By deploying this model for standard RAG queries, researchers can maintain a responsive research interface while preserving higher-tier model capacity for tasks that demand deeper, more resource-intensive reasoning. It is particularly effective for exploratory search tools where the goal is to quickly surface relevant passages from an extensive library of papers.
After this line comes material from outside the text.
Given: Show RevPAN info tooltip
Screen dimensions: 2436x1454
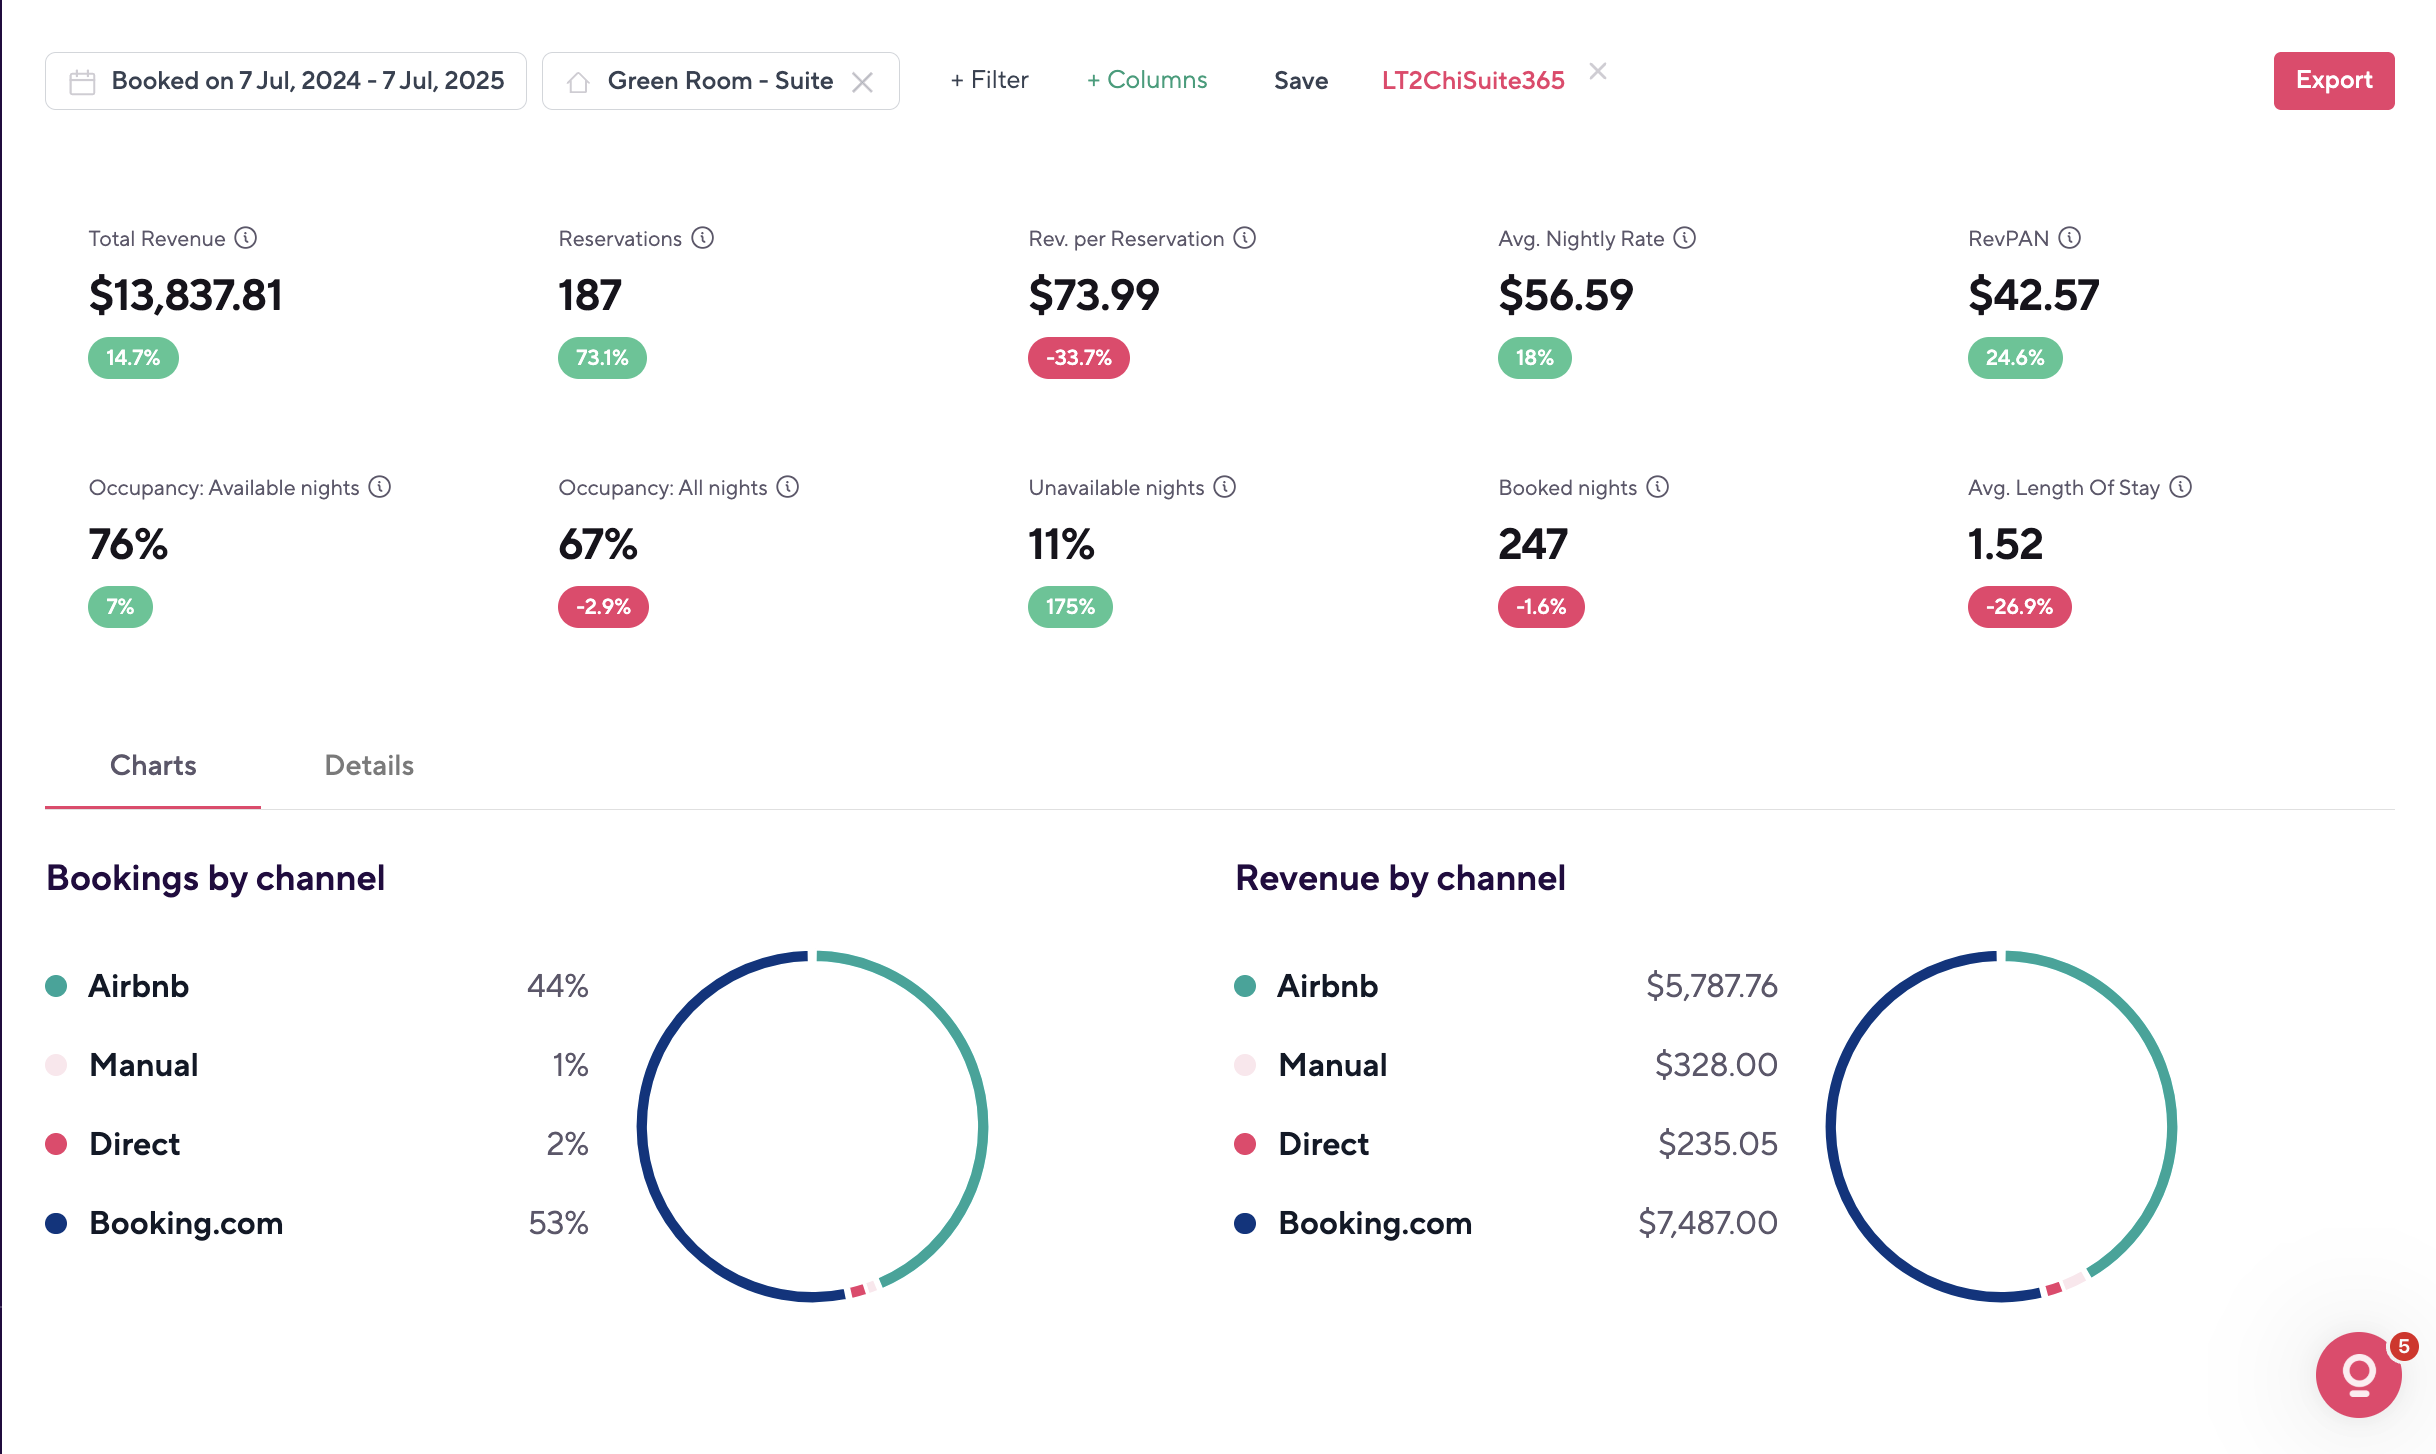Looking at the screenshot, I should pyautogui.click(x=2070, y=238).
Because of its lean architecture, the model provides a highly consistent latency profile, which is vital when building tools that require real-time interaction for literature discovery. For research teams scaling their infrastructure, this model represents a strategic choice for managing large-scale document pipelines without compromising on the depth of the information retrieved, allowing for more frequent, iterative queries across the entire research corpus.